買ってから後悔したなどいう事態にならないためにも、ここでは中古バイクを購入する際の注意点についてまとめてみました。
現車確認は必須
ショップで購入する場合でも、個人売買で購入する場合でも現車確認は確実に行うようにしましょう。今はインターネットで画像が見れてしまうので、どうしてもキレイな画像が並んでいると問題ないと思ってしまいがちですが、実物を見なければ分からないことはたくさんあります。
また、実際に車両を確認して気に入らなければ購入しなくても構わないというショップもあれば、取り寄せた分の手間賃を請求してくるショップもあるため、事前に確認しておくとよいでしょう。個人売買においては特に現車確認は必須と言えます。
中にはバイクの知識がないため、見てもよくわからないという人もいるとは思いますが、それでも現車を見ておくことはとても大切なことです。
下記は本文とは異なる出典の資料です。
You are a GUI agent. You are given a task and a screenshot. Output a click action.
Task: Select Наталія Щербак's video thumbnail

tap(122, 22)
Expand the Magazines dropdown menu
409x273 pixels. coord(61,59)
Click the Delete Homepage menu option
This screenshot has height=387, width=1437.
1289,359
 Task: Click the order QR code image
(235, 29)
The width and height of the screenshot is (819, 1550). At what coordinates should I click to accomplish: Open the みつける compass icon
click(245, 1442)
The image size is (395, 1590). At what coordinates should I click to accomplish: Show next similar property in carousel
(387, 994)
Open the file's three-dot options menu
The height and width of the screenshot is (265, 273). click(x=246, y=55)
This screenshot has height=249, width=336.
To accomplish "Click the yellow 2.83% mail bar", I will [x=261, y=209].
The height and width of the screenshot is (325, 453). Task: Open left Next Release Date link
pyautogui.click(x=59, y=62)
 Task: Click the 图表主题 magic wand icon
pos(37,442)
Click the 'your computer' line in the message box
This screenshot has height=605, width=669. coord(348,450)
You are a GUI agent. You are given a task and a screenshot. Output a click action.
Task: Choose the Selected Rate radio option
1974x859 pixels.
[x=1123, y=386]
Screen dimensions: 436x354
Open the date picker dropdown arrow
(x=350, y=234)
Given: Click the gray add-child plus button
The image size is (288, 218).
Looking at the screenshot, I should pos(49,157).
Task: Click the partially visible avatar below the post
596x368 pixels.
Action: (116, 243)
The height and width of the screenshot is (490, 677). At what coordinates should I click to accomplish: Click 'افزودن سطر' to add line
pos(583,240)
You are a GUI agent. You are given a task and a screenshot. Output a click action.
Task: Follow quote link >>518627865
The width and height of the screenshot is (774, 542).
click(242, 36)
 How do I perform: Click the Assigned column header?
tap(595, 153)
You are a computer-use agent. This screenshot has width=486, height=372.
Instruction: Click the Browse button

車と比べ自己満足的な要素の強い乗り物であるバイクだからこそ、自分で見て直感的によし悪しを判断することも大変重要なポイントです。
価格だけで判断しない
よくありがちなのが価格で判断するというパターンです。
もちろん予算もあるでしょうから、なるべく安いに越したことがないのは事実です。しかし、安い中古バイクには安いなりの理由がある場合がほとんどです。
検索すれば自分が欲しいと思う車種のだいたいの相場は分かります。それよりも極端に安い場合はいくら見た目はキレイでも事故車である可能性は高いと思った方がいいでしょう。しかし、逆に相場より高いからと言って安心して購入していいというものでもありません。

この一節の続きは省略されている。